This particular scenario may not be a big risk, but the sum of the risk of all possible scenarios like that (including scenarios that might not currently be on their radar) seems non-negligible to the CEA person I spoke to, even though they don't think there's any info out there that should rationally cause the Charity Commission to do anything wild here. And trying to do serious public reflection or soul-searching while also carefully nitpicking every sentence for possible ways the Charity Commission could misinterpret something, doesn't seem like an optimal set-up for deep, authentic, and productive soul-searching.

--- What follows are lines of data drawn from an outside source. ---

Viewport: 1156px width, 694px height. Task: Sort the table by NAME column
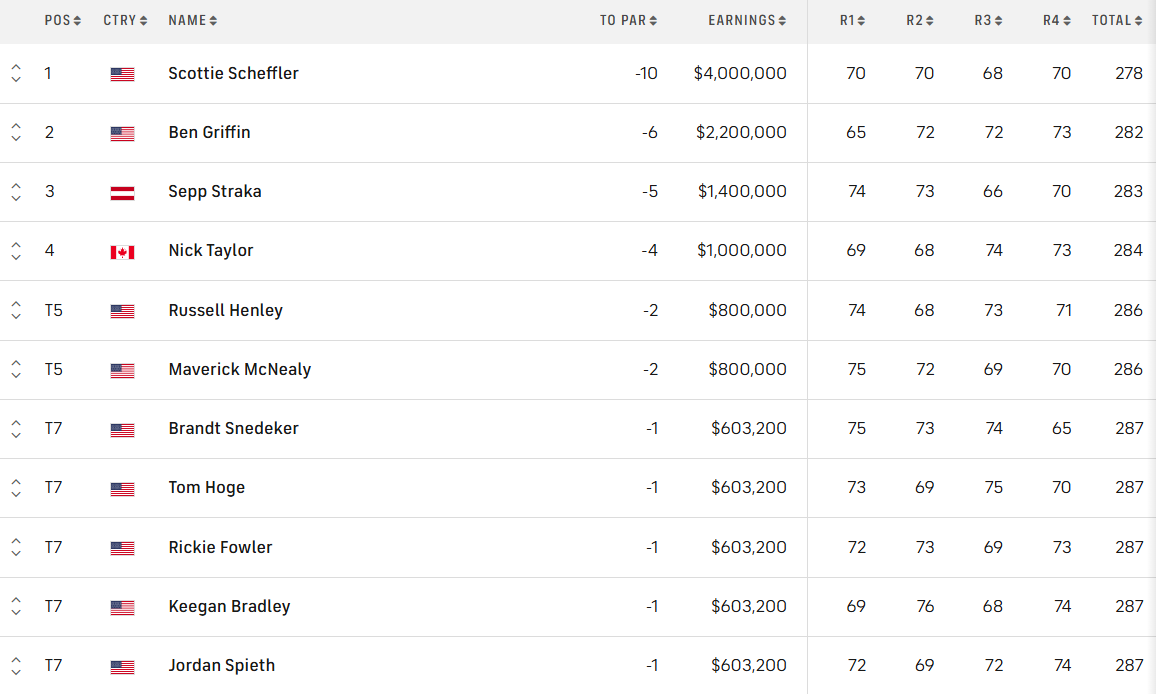[x=192, y=21]
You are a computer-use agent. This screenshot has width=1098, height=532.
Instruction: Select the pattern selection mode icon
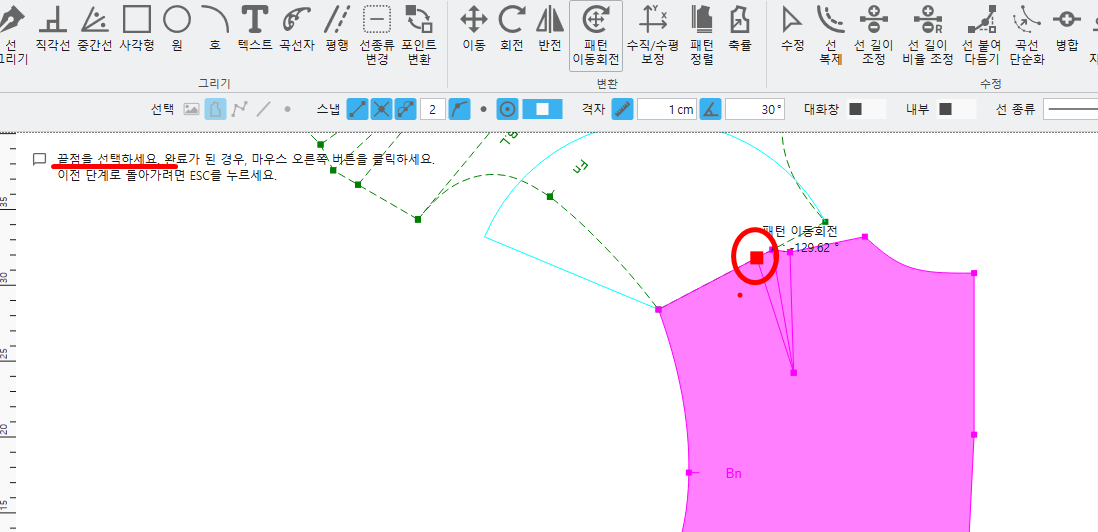[216, 109]
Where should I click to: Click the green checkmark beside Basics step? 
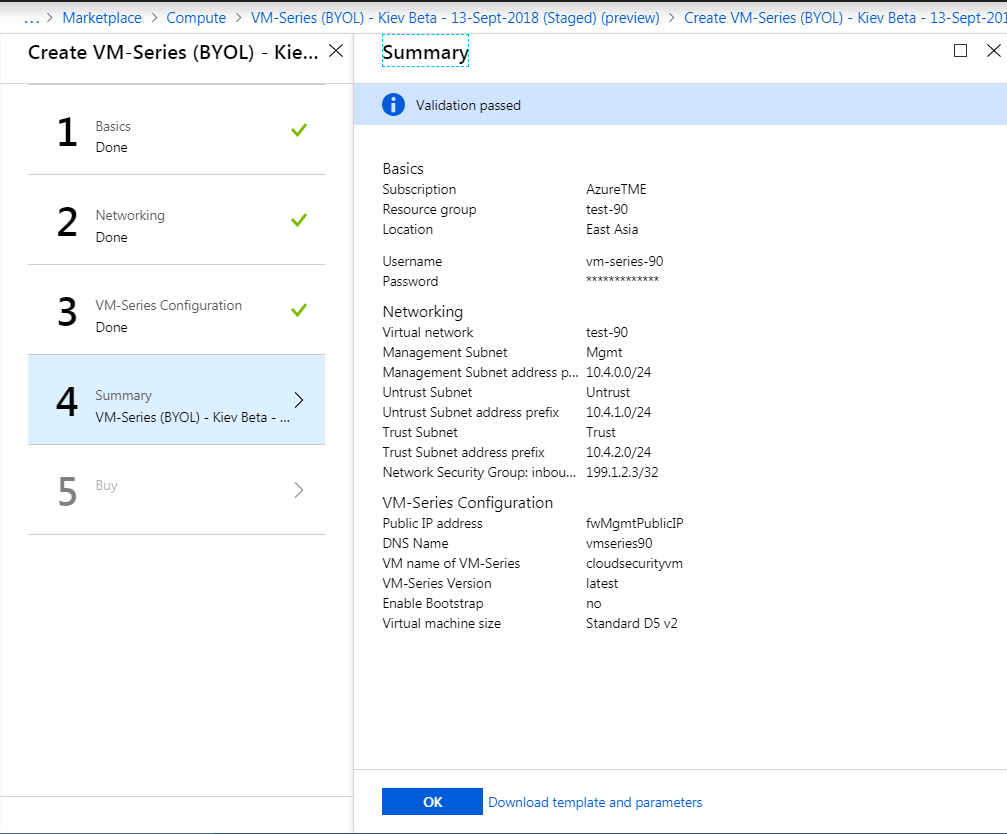[298, 130]
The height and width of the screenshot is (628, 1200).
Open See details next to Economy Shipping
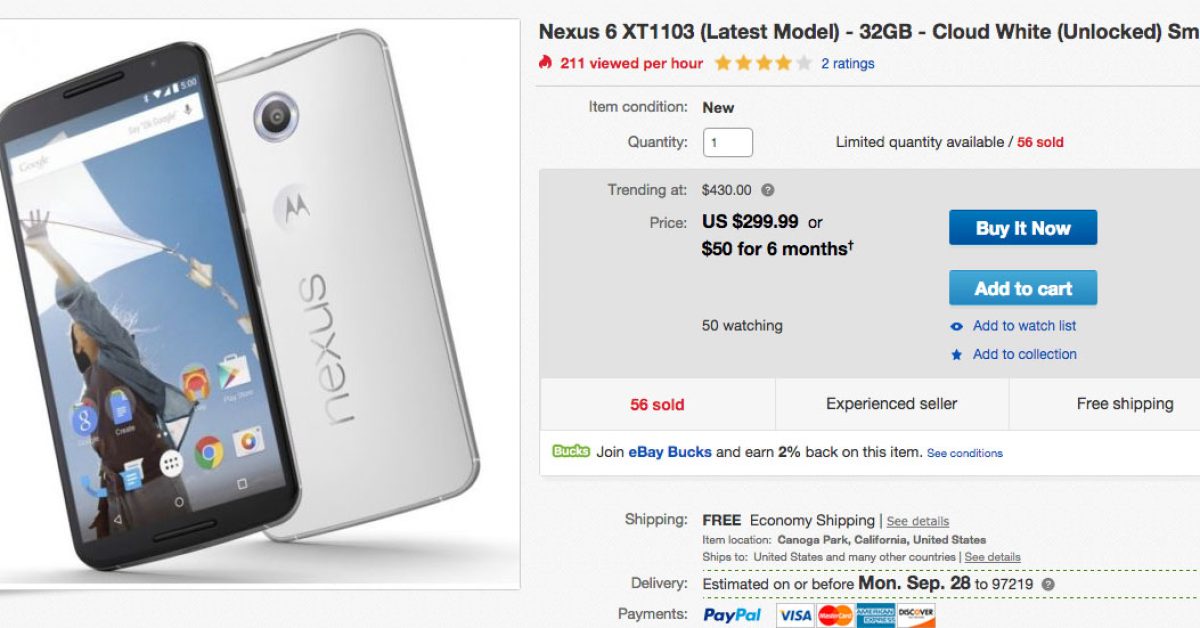tap(917, 521)
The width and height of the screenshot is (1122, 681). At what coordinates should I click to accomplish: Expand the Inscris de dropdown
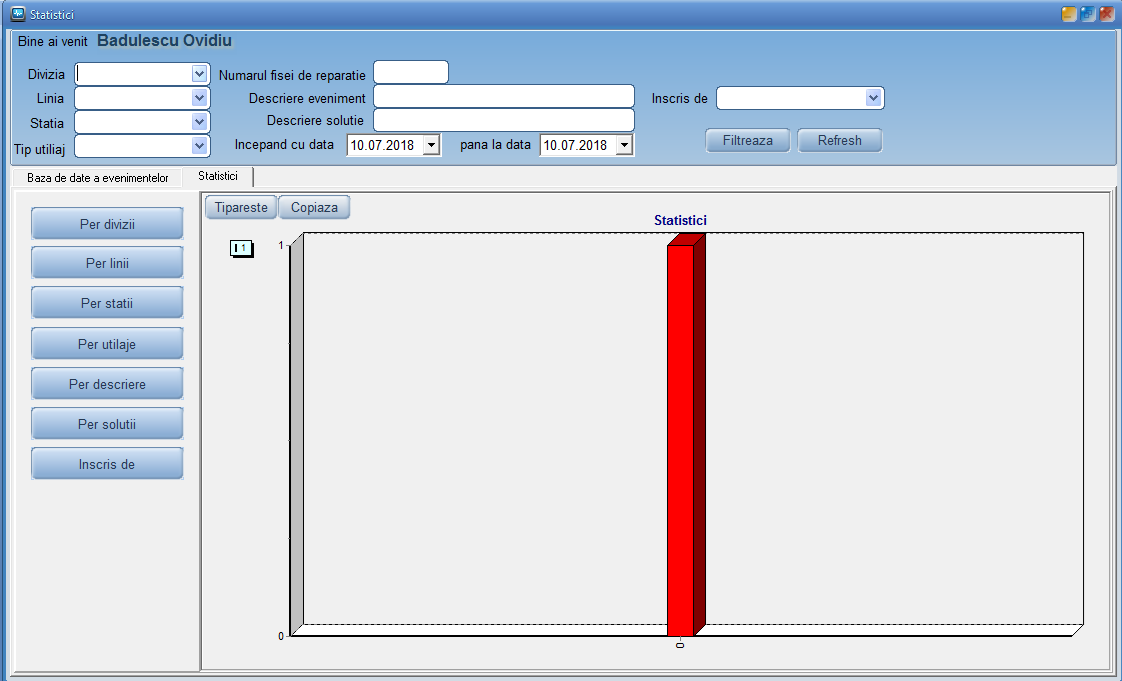tap(873, 98)
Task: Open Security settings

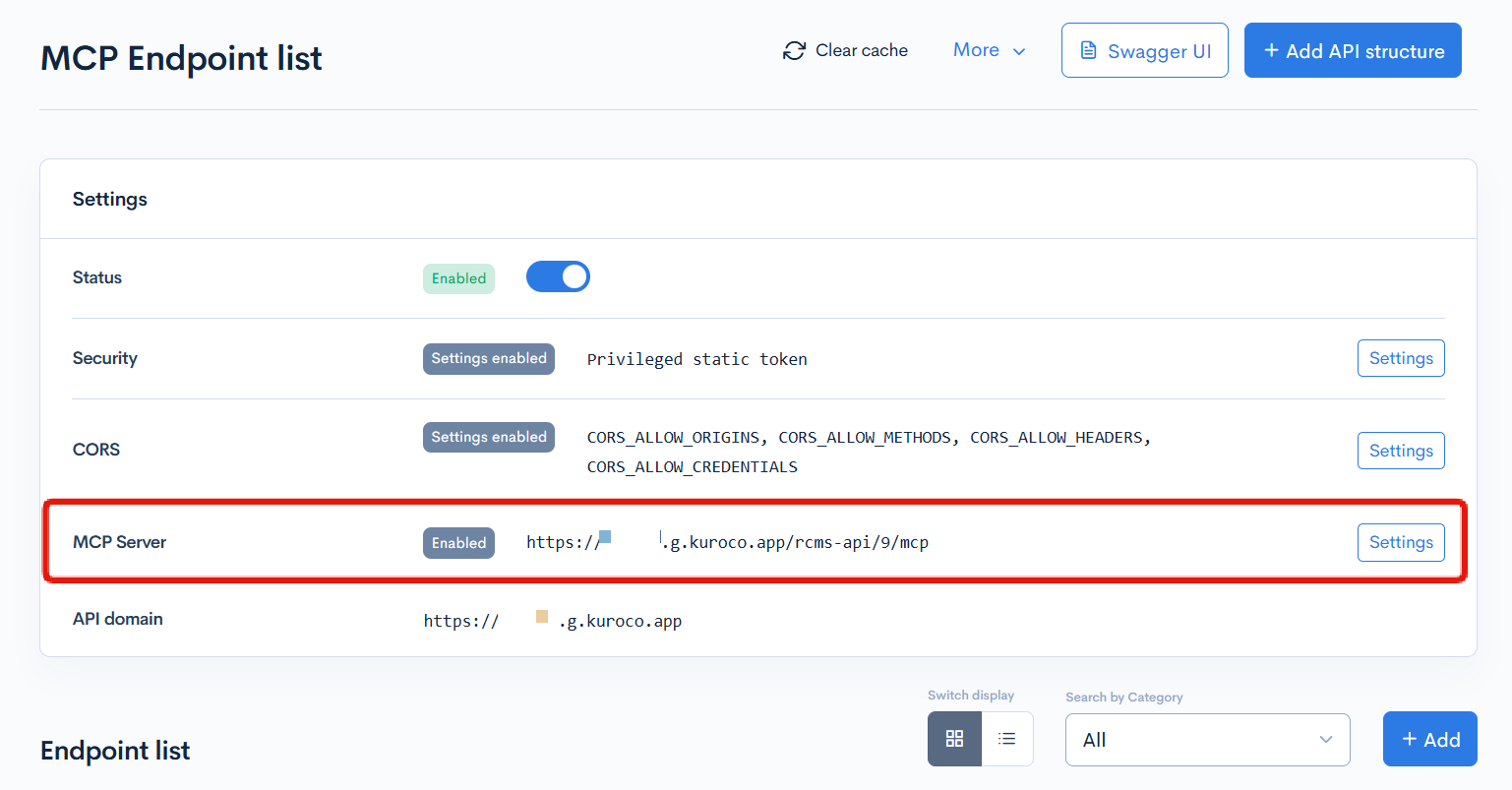Action: tap(1401, 358)
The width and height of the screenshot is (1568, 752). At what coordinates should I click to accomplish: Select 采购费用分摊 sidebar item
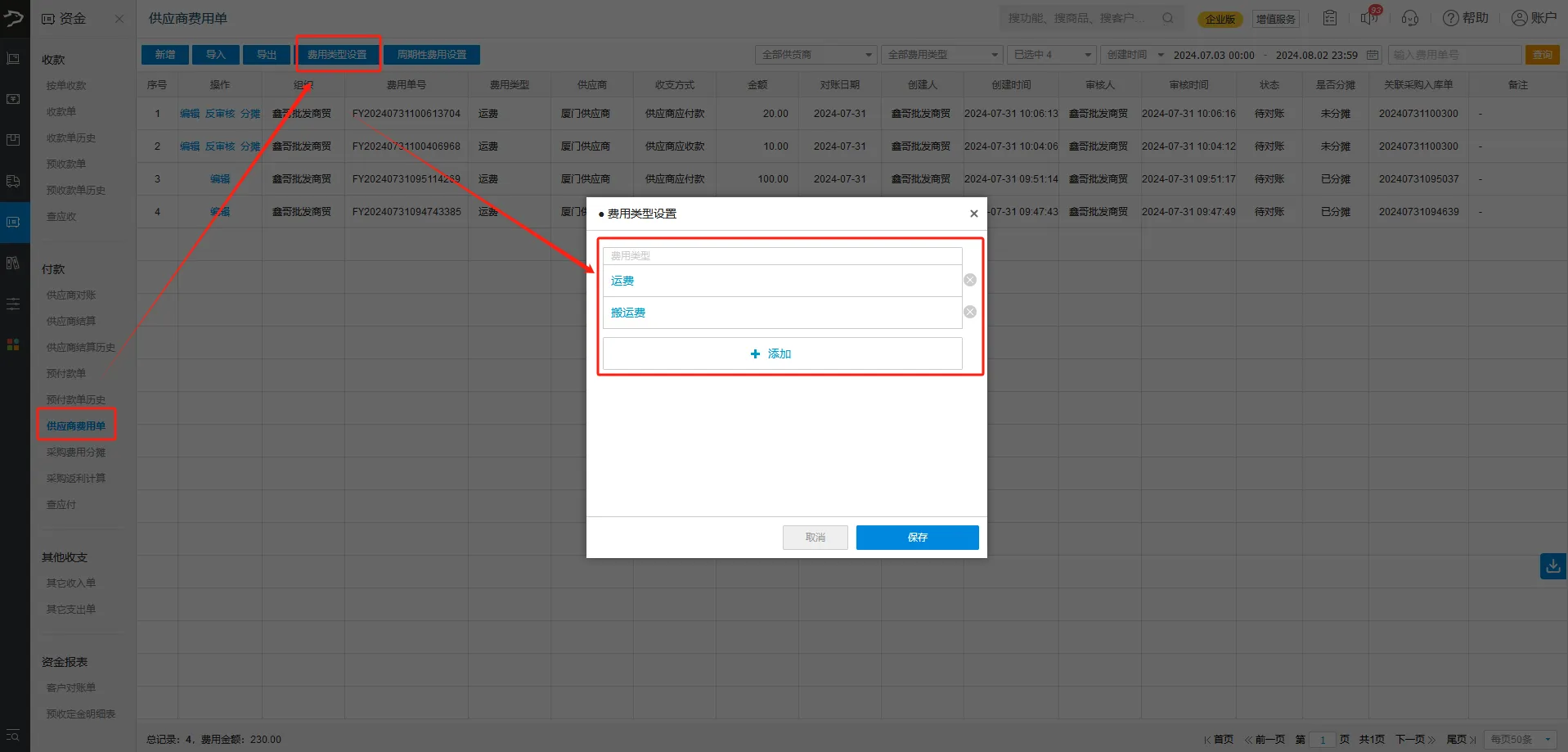tap(76, 452)
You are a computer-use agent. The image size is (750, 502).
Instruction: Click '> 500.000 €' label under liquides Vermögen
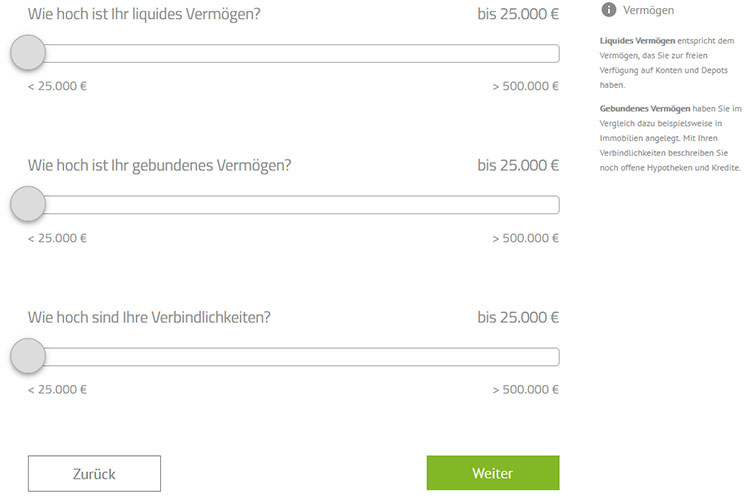point(525,86)
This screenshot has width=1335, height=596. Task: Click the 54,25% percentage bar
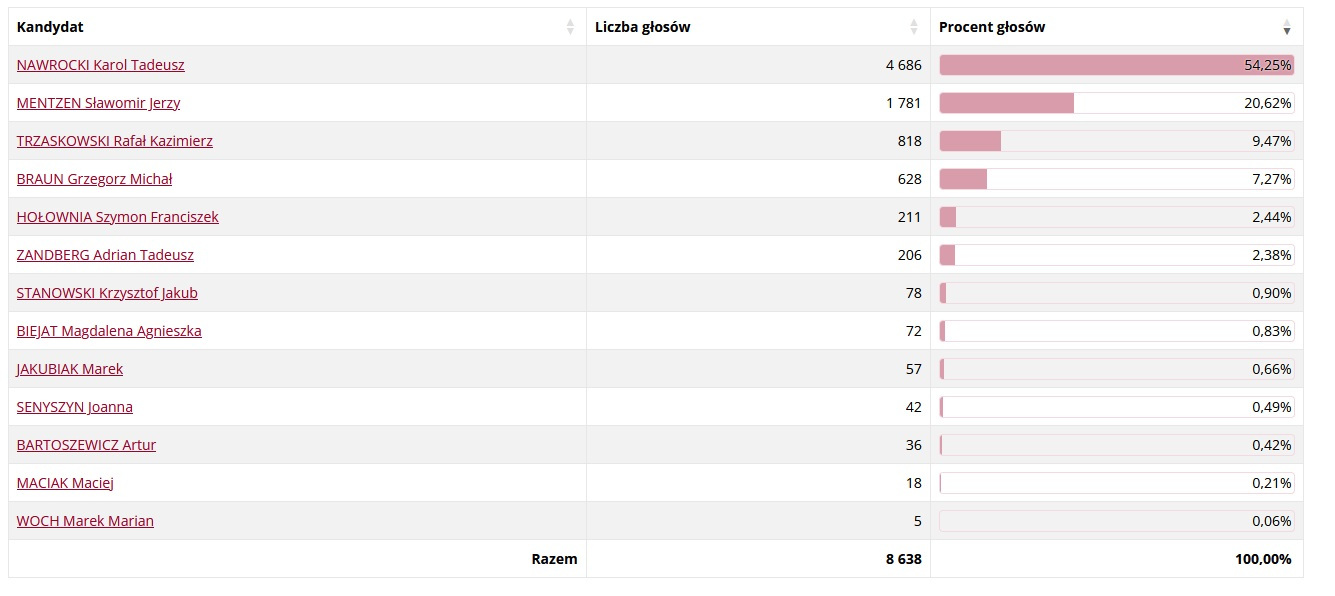click(1117, 65)
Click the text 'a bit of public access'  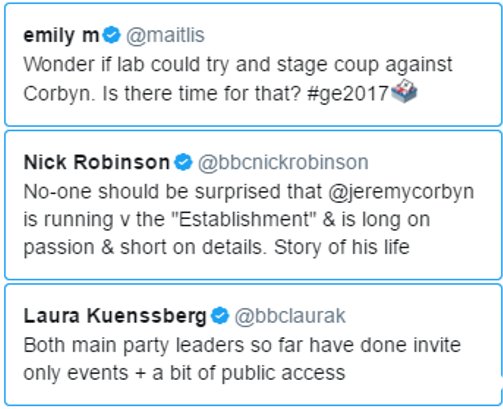click(249, 373)
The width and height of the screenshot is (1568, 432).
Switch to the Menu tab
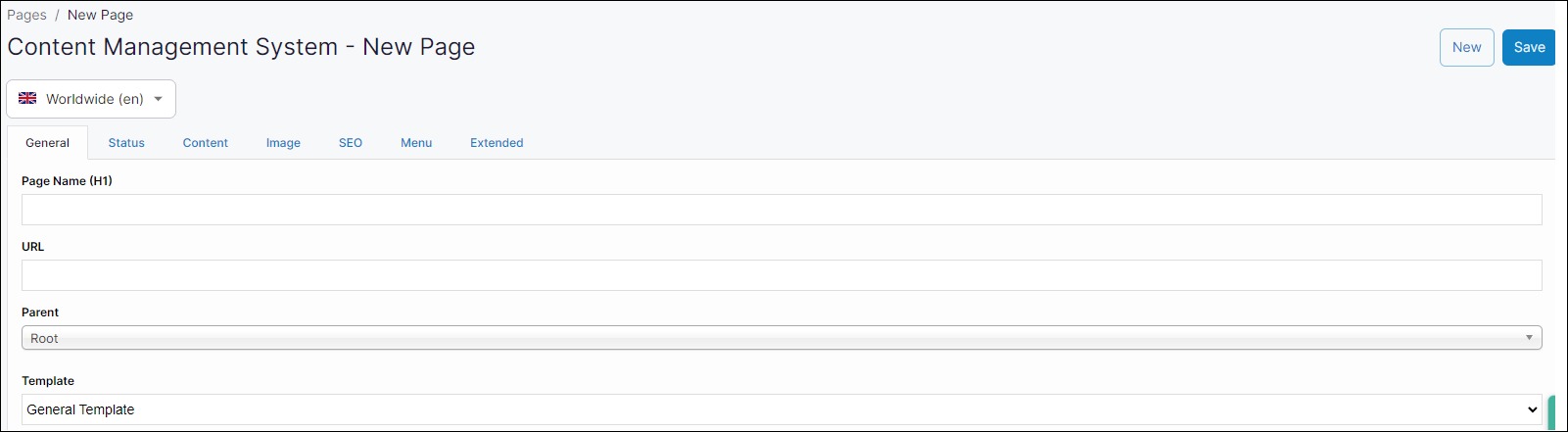click(416, 143)
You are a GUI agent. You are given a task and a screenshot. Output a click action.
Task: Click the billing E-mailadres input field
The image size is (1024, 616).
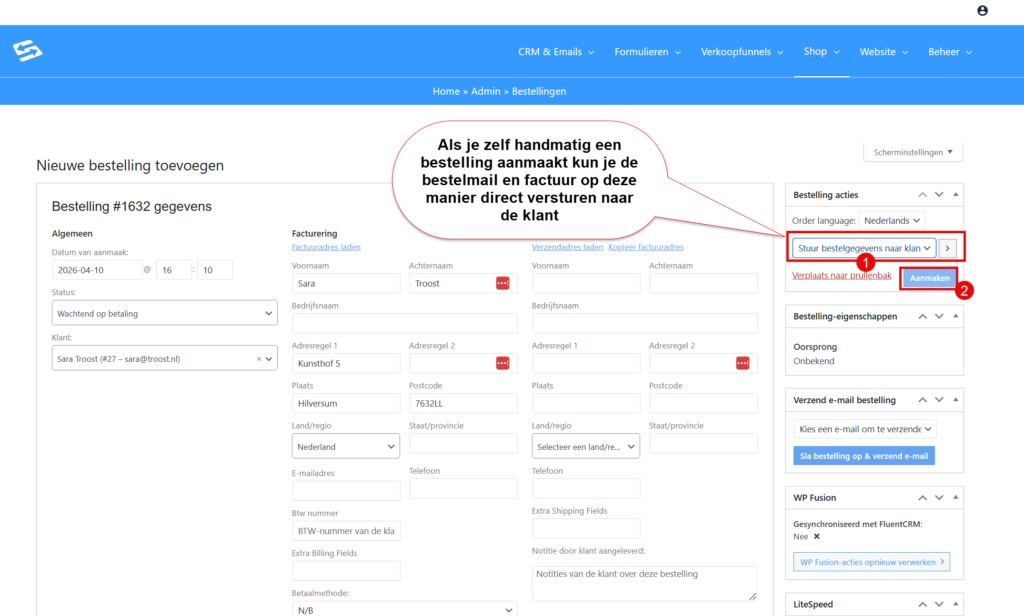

The CEA employee said that they thought this is one reason (but not the only reason) EV is unlikely to run a postmortem of this kind.

 

My initial thoughts on all this: This is very useful info! I had no idea the Charity Commission investigation was still ongoing, and if there are significant worries about that, that does indeed help make CEA and EV’s actions over the last year feel a lot less weird-and-mysterious to me.

I’m not sure I agree with CEA or EV’s choices here, but I no longer feel like there’s a mystery to be explained here; this seems like a place where reasonable people can easily disagree about what the right strategy is. I don't expect the Charity Commission to in fact take over those organizations, since as far as I know there's no reason to do that, but I can see how this would make it harder for CEA to do a soul-searching postmortem.

I do suspect that EV and/or CEA may be underestimating the costs of silence here. I could imagine a frog-boiling problem arising here, where it made sense to delay a postmortem for a few months based on a relatively small risk of disaster (and a hope that the Charity Commission investigation in this case might turn out to be brief), but it may not make sense to continue to delay in this situation for years on end. Both options are risky; I suspect the risks of inaction and silence may be getting systematically under-weighted here. (But it’s hard to be confident when I don’t know the specifics of how these decisions are being made.)

 

I ran the above by Oliver Habryka, who said:

“I talked to a CEA employee and got some more context on why CEA hasn't done an SBF investigation and postmortem.”

Seems like it wouldn't be too hard for them to just advocate for someone else doing it?

Or to just have whoever is leading the investigation leave the organization.

In general it seems to me that an investigation is probably best done in a relatively independent vehicle anyways, for many reasons.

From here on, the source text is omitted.